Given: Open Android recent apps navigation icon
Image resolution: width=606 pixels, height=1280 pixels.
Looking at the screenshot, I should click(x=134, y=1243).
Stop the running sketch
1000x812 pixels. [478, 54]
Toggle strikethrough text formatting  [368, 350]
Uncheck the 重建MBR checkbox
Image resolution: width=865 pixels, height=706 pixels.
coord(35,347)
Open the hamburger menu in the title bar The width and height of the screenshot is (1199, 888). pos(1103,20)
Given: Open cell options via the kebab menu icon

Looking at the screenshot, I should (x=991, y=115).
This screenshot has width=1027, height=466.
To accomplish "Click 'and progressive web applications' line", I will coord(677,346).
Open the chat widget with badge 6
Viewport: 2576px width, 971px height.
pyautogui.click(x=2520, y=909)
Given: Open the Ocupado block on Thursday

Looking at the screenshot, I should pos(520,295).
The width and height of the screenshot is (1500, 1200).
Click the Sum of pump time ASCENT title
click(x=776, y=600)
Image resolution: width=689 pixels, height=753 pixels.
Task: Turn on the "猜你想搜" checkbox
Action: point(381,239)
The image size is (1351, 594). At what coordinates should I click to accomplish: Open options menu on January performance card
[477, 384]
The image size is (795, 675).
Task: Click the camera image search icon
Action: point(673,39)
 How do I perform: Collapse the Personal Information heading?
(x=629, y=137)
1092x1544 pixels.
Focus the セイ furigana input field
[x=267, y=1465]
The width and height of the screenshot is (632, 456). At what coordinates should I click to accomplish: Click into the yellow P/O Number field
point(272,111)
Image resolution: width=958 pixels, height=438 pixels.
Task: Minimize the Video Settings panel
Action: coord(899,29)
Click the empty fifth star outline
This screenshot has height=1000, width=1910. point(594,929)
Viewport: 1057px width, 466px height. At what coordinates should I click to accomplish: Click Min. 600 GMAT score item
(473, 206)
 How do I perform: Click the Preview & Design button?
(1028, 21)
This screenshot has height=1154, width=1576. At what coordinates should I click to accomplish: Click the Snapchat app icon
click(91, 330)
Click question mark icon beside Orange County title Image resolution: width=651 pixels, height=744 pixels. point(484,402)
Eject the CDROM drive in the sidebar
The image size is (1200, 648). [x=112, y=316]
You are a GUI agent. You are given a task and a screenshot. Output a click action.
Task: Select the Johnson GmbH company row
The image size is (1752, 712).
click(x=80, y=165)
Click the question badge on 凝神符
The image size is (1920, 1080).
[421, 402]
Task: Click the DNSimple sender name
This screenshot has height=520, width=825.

> **Task to carry out**:
Write down the entries above again. Copy them word for word.

> **Your response**:
Given: Open Android recent apps navigation icon
Image resolution: width=606 pixels, height=1280 pixels.
Looking at the screenshot, I should click(x=134, y=1243).
Stop the running sketch
1000x812 pixels. [478, 54]
Toggle strikethrough text formatting  [368, 350]
Uncheck the 重建MBR checkbox
Image resolution: width=865 pixels, height=706 pixels.
coord(35,347)
Open the hamburger menu in the title bar The width and height of the screenshot is (1199, 888). pos(1103,20)
Given: Open cell options via the kebab menu icon

Looking at the screenshot, I should (x=991, y=115).
This screenshot has width=1027, height=466.
To accomplish "Click 'and progressive web applications' line", I will coord(677,346).
Open the chat widget with badge 6
Viewport: 2576px width, 971px height.
pyautogui.click(x=2520, y=909)
Given: Open the Ocupado block on Thursday

Looking at the screenshot, I should pos(520,295).
The width and height of the screenshot is (1500, 1200).
Click the Sum of pump time ASCENT title
click(x=776, y=600)
Image resolution: width=689 pixels, height=753 pixels.
Task: Turn on the "猜你想搜" checkbox
Action: point(381,239)
The image size is (1351, 594). At what coordinates should I click to accomplish: Open options menu on January performance card
[477, 384]
The image size is (795, 675).
Task: Click the camera image search icon
Action: point(673,39)
 How do I perform: Collapse the Personal Information heading?
(x=629, y=137)
1092x1544 pixels.
Focus the セイ furigana input field
[x=267, y=1465]
The width and height of the screenshot is (632, 456). At what coordinates should I click to accomplish: Click into the yellow P/O Number field
point(272,111)
Image resolution: width=958 pixels, height=438 pixels.
Task: Minimize the Video Settings panel
Action: coord(899,29)
Click the empty fifth star outline
This screenshot has height=1000, width=1910. point(594,929)
Viewport: 1057px width, 466px height. At what coordinates should I click to accomplish: Click Min. 600 GMAT score item
(473, 206)
 How do I perform: Click the Preview & Design button?
(1028, 21)
This screenshot has height=1154, width=1576. At what coordinates should I click to accomplish: Click the Snapchat app icon
click(91, 330)
Click question mark icon beside Orange County title Image resolution: width=651 pixels, height=744 pixels. point(484,402)
Eject the CDROM drive in the sidebar
The image size is (1200, 648). [x=112, y=316]
You are a GUI agent. You are given a task and a screenshot. Output a click action.
Task: Select the Johnson GmbH company row
The image size is (1752, 712).
click(x=80, y=165)
Click the question badge on 凝神符
The image size is (1920, 1080).
[421, 402]
Task: Click the DNSimple sender name
This screenshot has height=520, width=825.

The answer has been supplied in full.